#5: Don’t Frontload the Excitement in the Relationship
When I was young and inexperienced with relationships, I figured that the best way to make sure a girl wanted to stay with me was to provide as much excitement and fun in the relationship as I possibly could. So, I’d take girls to nightclubs, parties with friends, dinners at really nice and fancy restaurants, out to movies, on exotic vacations, and to interesting nooks and crannies around town. We’d go to the beach, to the desert, to the forest; we’d go hiking, boating, the works.
And while I enjoyed this too, I soon learned that it set an expectation that for the rest of the relationship I was obligated to continue doing things like this at the same pace I set out doing them, or run into the “we used to do so many wonderful things together” problem.
See, the thing is, this will happen for you with women: they will take their emotions for you, and give all the reasons you give them as the reasons for why they like you.
So, if you’re an attractive guy who’s great to talk to and good in bed, and you take girls to nightclubs, parties, dinners, movies, vacations, and adventures, then girls will love you because:
READ ALSO – 10 Signs You have truly fallen in love
- You’re attractive
- You’re great to talk to
- You’re good in bed
- You take them to nightclubs
- You take them to parties
- You take them to dinners
- You take them to movies
- You take them on vacations
- You take them on adventures
If you ever fall on hard times though and don’t have the time or the money for those things, or you get tired of doing them, or you burn yourself out… and you stop doing those things… a girl will say to herself, “He doesn’t do all those things with me that he used to do… this relationship isn’t as good now as it used to be, and he isn’t as excited about me as he used to be.”
If on the other hand you’re an attractive guy who’s great to talk to and good in bed, and you never do anything with your girlfriend, she will feel almost or exactly the same degree of emotions she’d feel for you if you did those other things, except that it will be tied to comparably fewer aspects of “you” and “your relationship”:
- You’re attractive
- You’re great to talk to
- You’re good in bed
If you never take a girl to nightclubs, parties, dinners, movies, vacations, or adventure during the early stage of your relationship, you never have to do them or not do them later and have her think to herself, “Things aren’t like they used to be.”

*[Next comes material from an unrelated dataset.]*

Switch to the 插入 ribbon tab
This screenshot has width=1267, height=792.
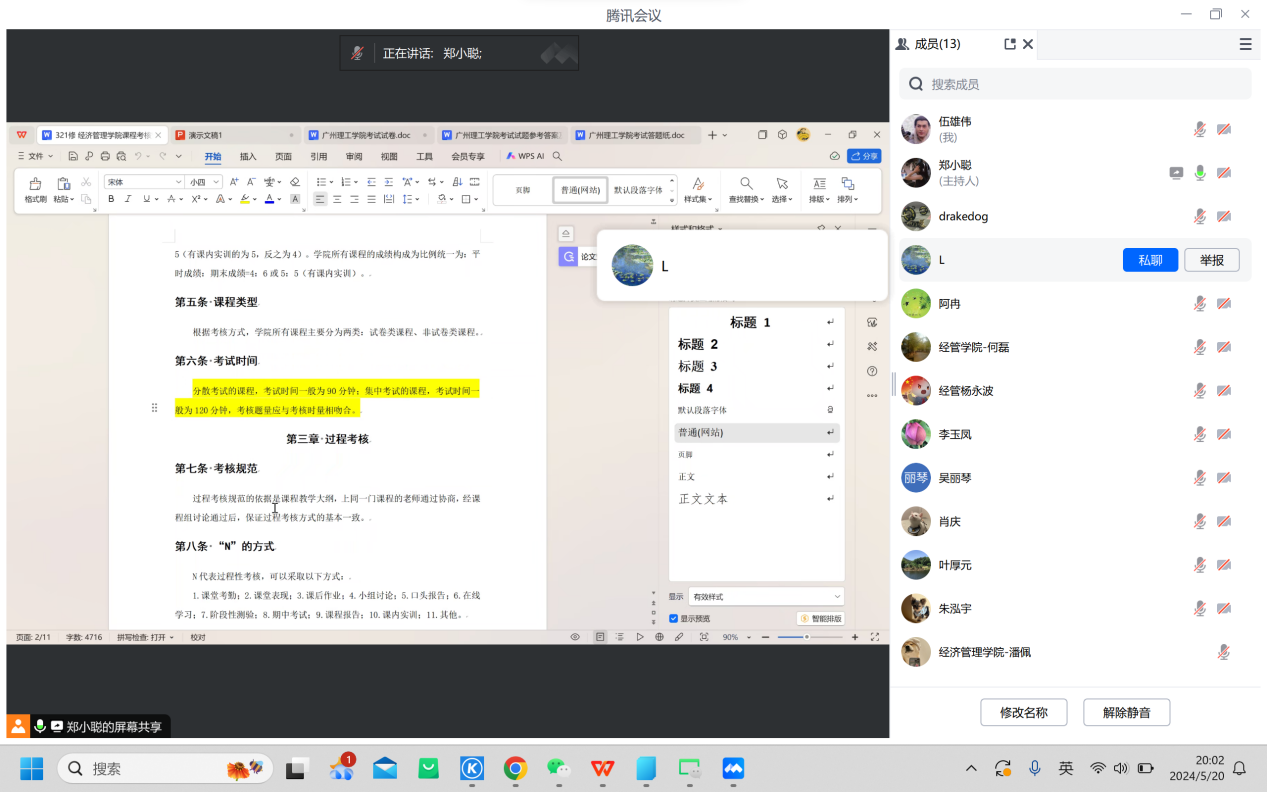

Instead, you can actually do them far less than you’d like to do them at first…and let yourself gradually begin doing them more as the relationship progresses. This will give her a feel of progress in the relationship… instead of a feeling of decline.
These days for me, I don’t do anything with women I’m newly dating other than have them come over to my apartment, talk, maybe watch a movie, maybe eat some dinner there, and have sex. That’s it. No movies, no restaurants, no parties… nothing.
But that’s so un-fun! you might say. Well, my goal isn’t to maximize my fun; my goal is to start a relationship that’s going to be very healthy and strong later, and give me the maximum amount of flexibility to go out or not go out with my girl as I choose to.
There are two “lines” you’ll cross at which you can ramp things up in a relationship:
- The 90-day mark
- The 2-year mark
The first 90 days (or 3 months) are the passionate height of a relationship, when everything is new and she’s still figuring out who you are and what she can expect with you. It’s very important that you give her nothing but the most core aspects of who you are to attach her feelings to. You don’t want her attaching her feelings to anything you won’t always be able to provide with ease later on (like: money, dinners, movies, parties, etc.), whether because of your financial situation, because of the amount of free time you have, or anything else that can change suddenly when you least expect it to.
After the first 90 days are over, you can ramp things up somewhat, and she’ll attribute less of her feelings for you to these than she would have had you done them from the start.
After the 2-year mark is when you can really ramp things up and not suffer much if you need to ramp them down or change courses later. e.g., if you only go out to dinner five or six times during your first two years together, you can start going out once or twice a week after two years, and then go back to never going out after three or four years, and it won’t affect your relationship much. If you go out to dinner once or twice a week from the start, and try to quit going out to dinner a year or two into the relationship, you’ll cause your girlfriend to assume you like her less and feel that the relationship has gone into decline.
READ ALSO – 10 Signs You have truly fallen in love
Do the opposite of what most men do, and give women less at the start of a relationship and more later on in that relationship.
This also extends to things like texting (don’t text her all day… in fact, don’t even text her EVERY day) and phone calls (only talk to her for 40 minutes on the phone every night at the start of your relationship if you want to talk to her for 40 minutes on the phone every night for the REST OF YOUR LIFE together [presuming you remain together long-term, of course]). Set the a minimal tone early, and you give yourself the freedom to make it whatever you want later. Set a maximal tone early, and you’ve locked yourself into that and stripped away the ability to choose from your future self.